→ What you need to do:
All lines at and after the one containing "Task: Switch to the Stars tab", up to the end of the listing below, are to be printed exactly, with the pictures omitted.

__________________________________________________

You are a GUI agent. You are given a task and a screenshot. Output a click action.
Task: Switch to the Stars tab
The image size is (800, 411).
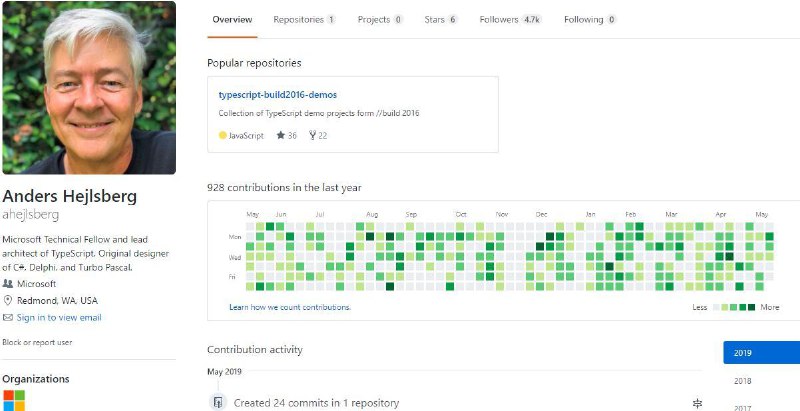[440, 19]
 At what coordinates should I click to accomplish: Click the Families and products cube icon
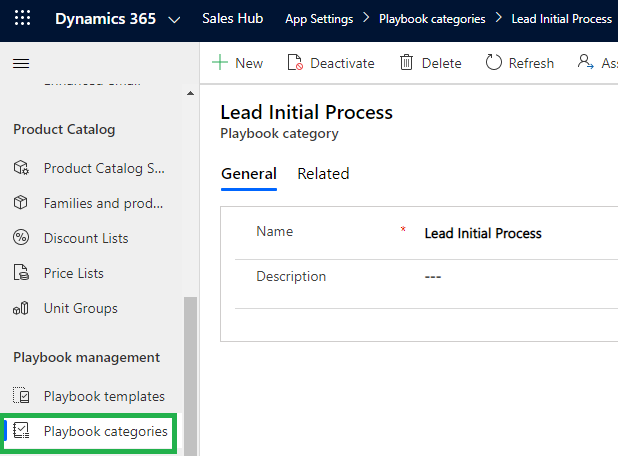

__________________________________________________

→ Reply:
Task: Switch to the Stars tab
The image size is (800, 411).
[440, 19]
 At what coordinates should I click to accomplish: Click the Families and products cube icon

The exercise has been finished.